**HOW TO COMPLETE THIS TASK**:
Leave out the pictures, and retype the remaining data exactly.

□ □ □ □

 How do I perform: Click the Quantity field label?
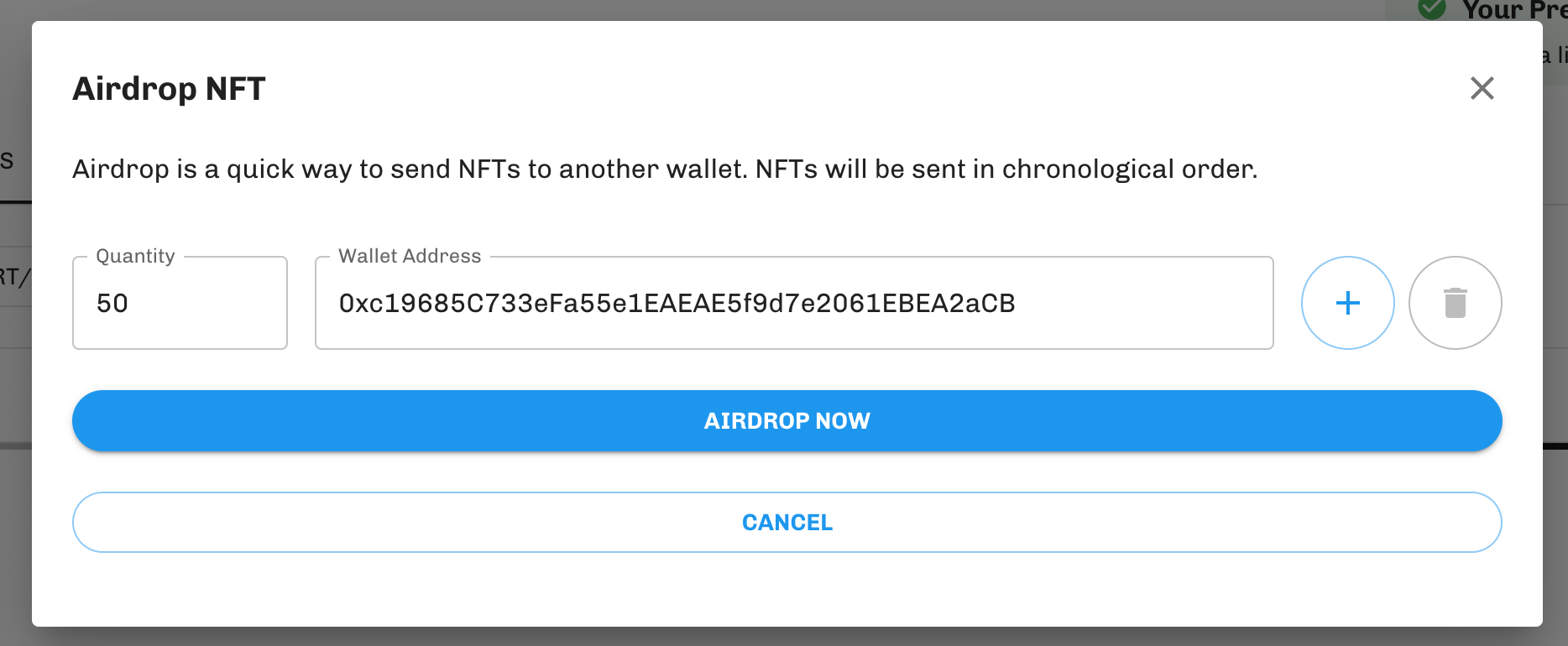point(135,256)
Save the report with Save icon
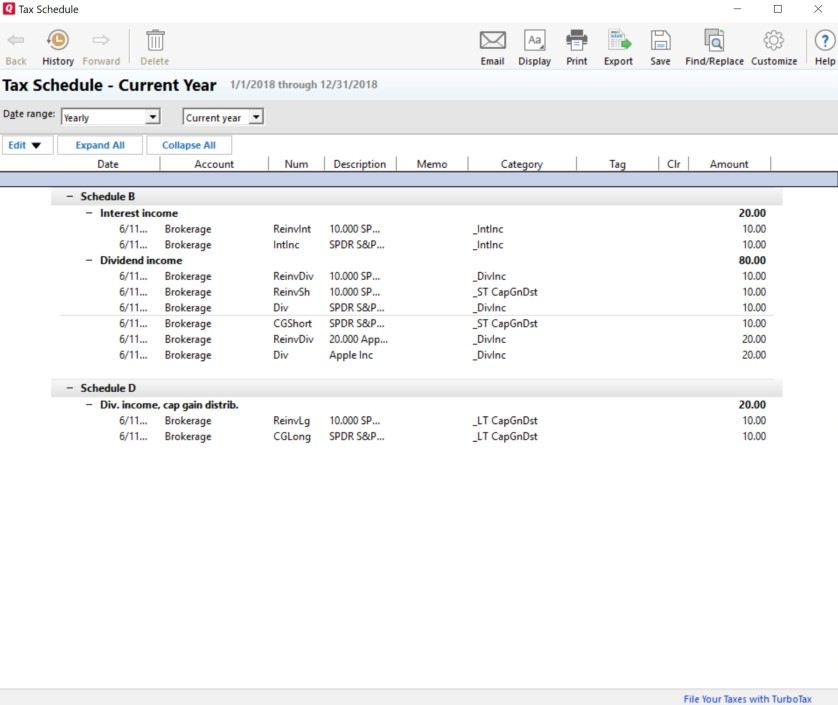This screenshot has height=705, width=838. pos(660,41)
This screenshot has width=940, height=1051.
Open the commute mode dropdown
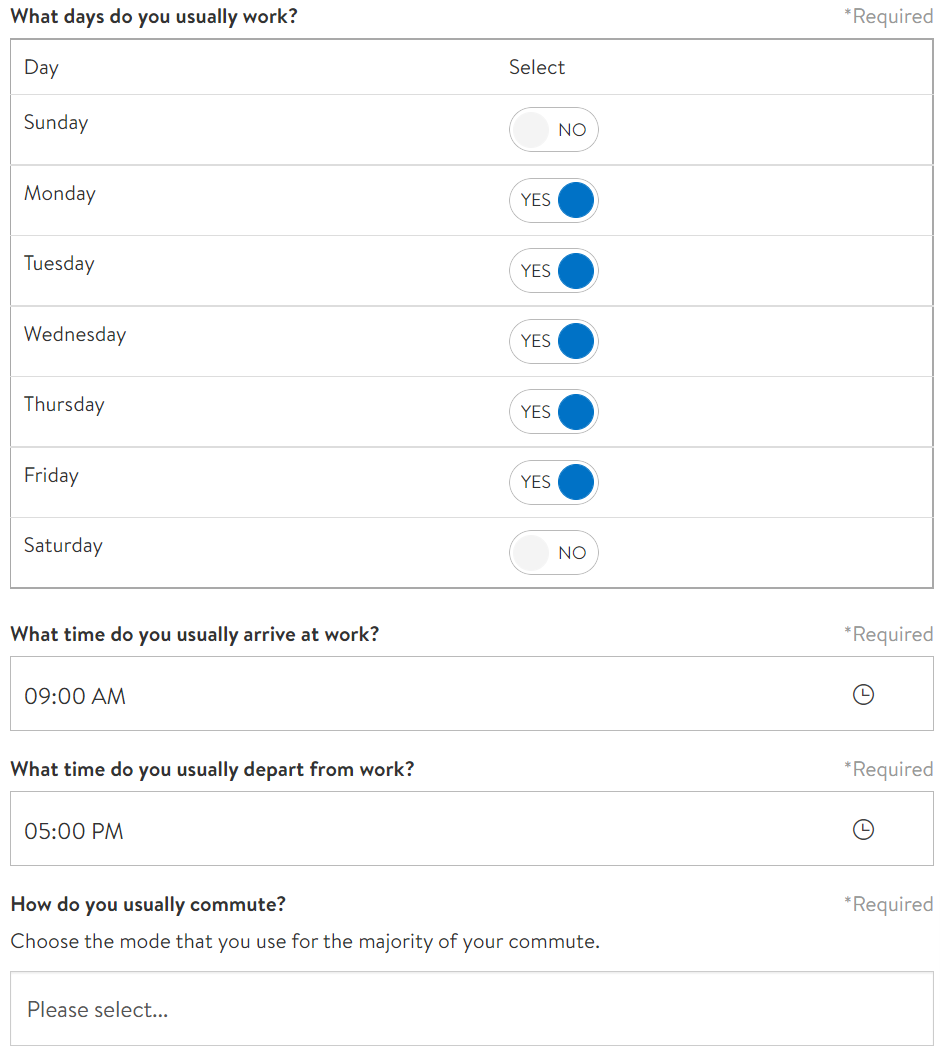coord(470,1009)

□ □ □ □

**TASK OUTPUT**:
 How do I perform: Click the Quantity field label?
point(135,256)
Save the report with Save icon
This screenshot has height=705, width=838. pos(660,41)
This screenshot has width=940, height=1051.
Open the commute mode dropdown
coord(470,1009)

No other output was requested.